**Input records:**

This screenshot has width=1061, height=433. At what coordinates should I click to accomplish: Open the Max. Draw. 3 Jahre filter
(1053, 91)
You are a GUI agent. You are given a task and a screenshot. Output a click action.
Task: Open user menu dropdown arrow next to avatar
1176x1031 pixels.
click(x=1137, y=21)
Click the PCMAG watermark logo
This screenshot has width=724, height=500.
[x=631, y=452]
...
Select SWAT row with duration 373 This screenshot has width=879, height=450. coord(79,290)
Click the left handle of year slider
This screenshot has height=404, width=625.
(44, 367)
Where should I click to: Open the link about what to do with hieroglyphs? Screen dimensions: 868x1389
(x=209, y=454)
* * *
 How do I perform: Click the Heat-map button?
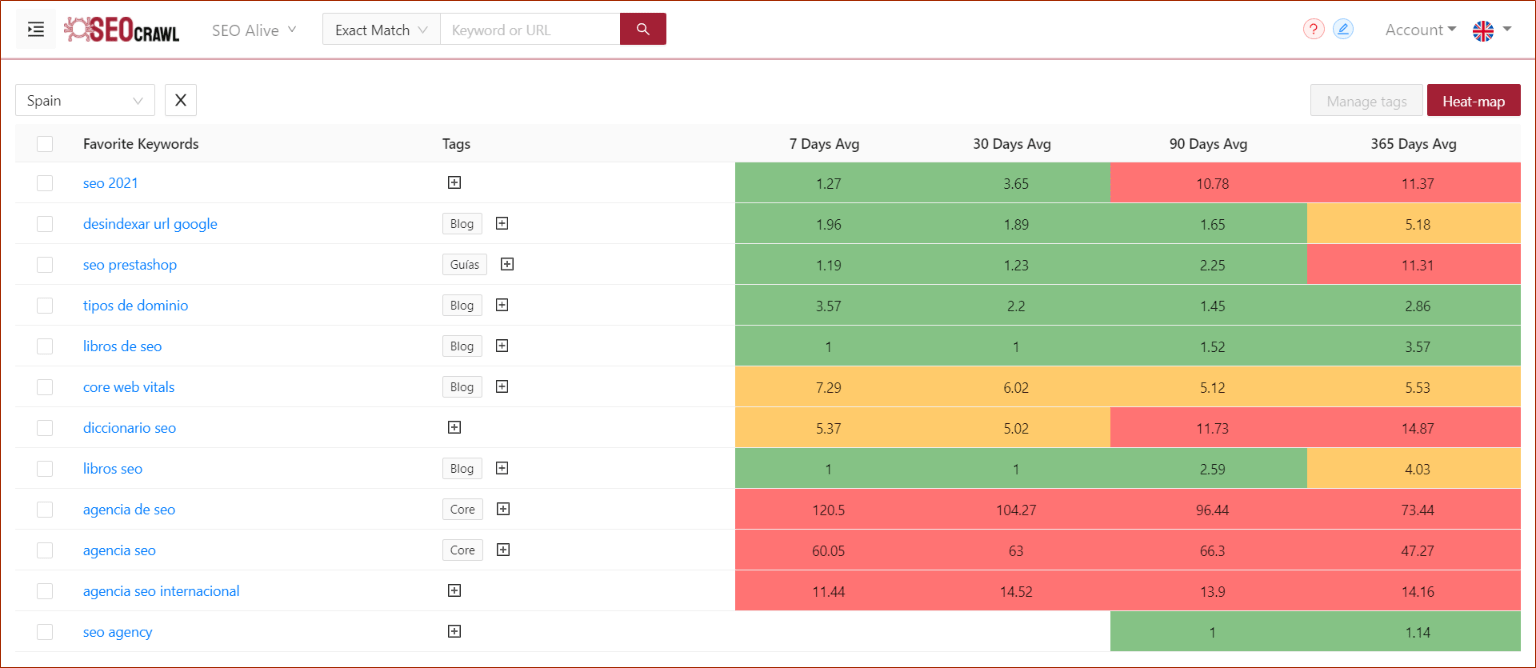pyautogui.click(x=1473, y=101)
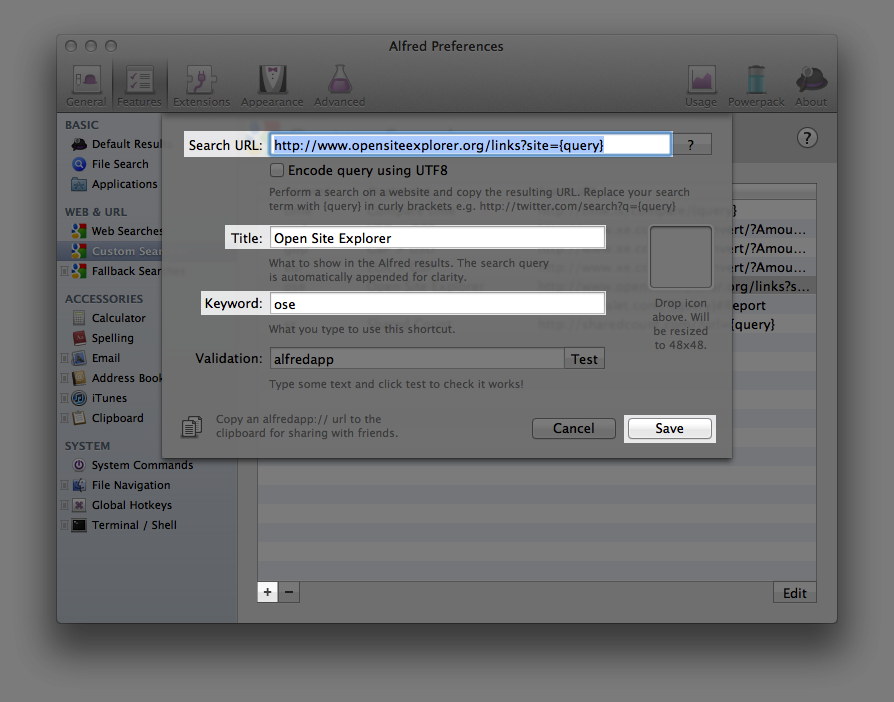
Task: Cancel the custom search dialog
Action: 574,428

**Short exercise:** Rewrite the items from the line with "This screenshot has width=1061, height=433." to the line with "[x=631, y=452]", changing "avatar" to "profile picture" and leaving everything else unchanged.

**Answer:**
This screenshot has width=1061, height=433. At what coordinates should I click to accomplish: Open the Max. Draw. 3 Jahre filter
(1053, 91)
You are a GUI agent. You are given a task and a screenshot. Output a click action.
Task: Open user menu dropdown arrow next to profile picture
1176x1031 pixels.
click(x=1137, y=21)
Click the PCMAG watermark logo
This screenshot has width=724, height=500.
[x=631, y=452]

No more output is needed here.